Infrastructural Some permissions should not be managed in the UI, but programatically. Infrastructural permissions implement InfrastructuralPermissionPluginInterface (Shared).

Read shared cart, which is managed by the Shared Carts feature.

Some of the Permissions can be configured for specific roles, for example, “allow adding no more than X items to cart” for junior support engineer.
Or for example, some specific products are not allowed to be viewed by anyone, but Admin and Top Managers.
These values are referred to as **Company Role Permissions**.

Permission can also be Yves-side and Zed-side.

  • Yves permissions do not need to get any data from the database. They refer to key-value storage, or to search to check the right for actions.
For example, the permission to view a product, a page, or permission to place an order, permission to place an order with grand total less X, would be Yves-side permissions.
  • Permissions that require some data from the database or some additional business-logic on top to check the rights for actions, are referred to as Zed permissions.
For example, the permission to add to cart up to X [order value] would be the Zed-side permission. In this case the process of permissions check would be as follows:
  • After the user clicked **Add to cart**, the request comes to Zed and the pre-checks are made following the “add to cart” request.
  • After that, the calculations are run. The calculations apply discounts per item, and then per cart (total).
    The logic behind this is simple: a user might have a discount for a specific item, and a discount for order starting from a specific order value. The order value would be calculated taken the discount per items into account, and therefore the discount per cart would be applied after all discounts per items have been calculated.
  • After the calculations have been made, the cart is saved.

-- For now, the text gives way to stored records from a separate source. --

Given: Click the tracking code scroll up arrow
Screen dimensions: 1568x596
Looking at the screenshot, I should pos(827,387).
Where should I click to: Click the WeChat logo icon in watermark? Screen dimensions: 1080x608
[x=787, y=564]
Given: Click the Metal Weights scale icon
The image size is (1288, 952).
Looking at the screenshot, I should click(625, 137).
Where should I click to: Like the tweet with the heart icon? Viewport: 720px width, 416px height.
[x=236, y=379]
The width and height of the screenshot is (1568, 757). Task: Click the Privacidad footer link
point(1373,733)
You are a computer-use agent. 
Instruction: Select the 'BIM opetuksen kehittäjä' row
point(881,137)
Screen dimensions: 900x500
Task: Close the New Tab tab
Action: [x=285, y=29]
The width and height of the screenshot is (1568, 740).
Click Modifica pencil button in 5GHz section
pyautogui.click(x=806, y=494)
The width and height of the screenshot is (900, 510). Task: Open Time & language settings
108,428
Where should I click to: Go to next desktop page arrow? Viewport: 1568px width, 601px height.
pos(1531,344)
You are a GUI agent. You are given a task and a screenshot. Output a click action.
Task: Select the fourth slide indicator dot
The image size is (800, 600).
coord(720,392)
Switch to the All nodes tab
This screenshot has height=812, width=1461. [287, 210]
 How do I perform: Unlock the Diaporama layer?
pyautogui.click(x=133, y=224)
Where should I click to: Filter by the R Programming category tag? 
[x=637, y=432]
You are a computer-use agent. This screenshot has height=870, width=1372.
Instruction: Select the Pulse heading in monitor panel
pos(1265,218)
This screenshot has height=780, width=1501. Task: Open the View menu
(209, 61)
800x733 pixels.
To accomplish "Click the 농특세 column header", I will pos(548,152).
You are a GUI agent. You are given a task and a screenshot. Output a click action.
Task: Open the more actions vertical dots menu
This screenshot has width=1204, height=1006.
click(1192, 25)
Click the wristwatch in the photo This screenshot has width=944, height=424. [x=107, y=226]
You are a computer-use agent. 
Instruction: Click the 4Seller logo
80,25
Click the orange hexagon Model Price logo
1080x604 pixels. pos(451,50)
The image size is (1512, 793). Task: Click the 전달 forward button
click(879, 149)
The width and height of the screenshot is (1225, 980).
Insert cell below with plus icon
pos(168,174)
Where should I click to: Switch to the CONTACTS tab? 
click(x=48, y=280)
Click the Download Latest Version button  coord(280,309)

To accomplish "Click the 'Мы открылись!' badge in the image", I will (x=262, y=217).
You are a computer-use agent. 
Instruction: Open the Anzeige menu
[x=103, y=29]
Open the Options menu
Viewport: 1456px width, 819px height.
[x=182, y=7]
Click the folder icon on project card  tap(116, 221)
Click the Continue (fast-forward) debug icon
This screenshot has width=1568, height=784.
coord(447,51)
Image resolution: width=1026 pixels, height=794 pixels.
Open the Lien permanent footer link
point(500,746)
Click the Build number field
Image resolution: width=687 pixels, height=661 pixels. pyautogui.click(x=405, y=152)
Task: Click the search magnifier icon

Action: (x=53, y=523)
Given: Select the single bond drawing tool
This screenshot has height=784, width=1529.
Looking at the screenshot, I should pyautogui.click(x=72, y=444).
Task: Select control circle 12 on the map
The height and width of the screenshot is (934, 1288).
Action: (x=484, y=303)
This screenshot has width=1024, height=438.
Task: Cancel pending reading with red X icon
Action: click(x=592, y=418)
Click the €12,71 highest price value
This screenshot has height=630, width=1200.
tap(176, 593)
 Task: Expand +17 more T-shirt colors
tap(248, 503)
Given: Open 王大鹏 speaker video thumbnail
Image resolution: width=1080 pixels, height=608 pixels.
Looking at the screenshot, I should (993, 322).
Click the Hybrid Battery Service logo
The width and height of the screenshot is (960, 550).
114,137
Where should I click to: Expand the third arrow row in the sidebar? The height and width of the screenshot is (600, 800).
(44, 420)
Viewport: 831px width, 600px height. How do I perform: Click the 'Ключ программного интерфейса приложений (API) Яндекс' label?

Obviously, the permissions can not be checked at the step when user just clicks Add to cart, because actual order value has not been calculated yet (pre-checks have not been made yet, discounts have not been calculated). Also, the permissions check request can not be started after the cart has been updated - that would be too late, as, the cart has already been persisted. The request for rights check is made somewhere in between - specifically, right after the discounts have been calculated. That is why the so-called “termination hooks” have been implemented deep in logic, where the permissions checks are made.

The termination hooks (plugin stack) do not allow the permissions sneak into the business logic foundation so it will remain clean from the permissions and not overwhelmed with “can” “if not; then…” etc.


The termination hooks are performed one by one, and process termination can happen for any reason, and one of them would be the permissions.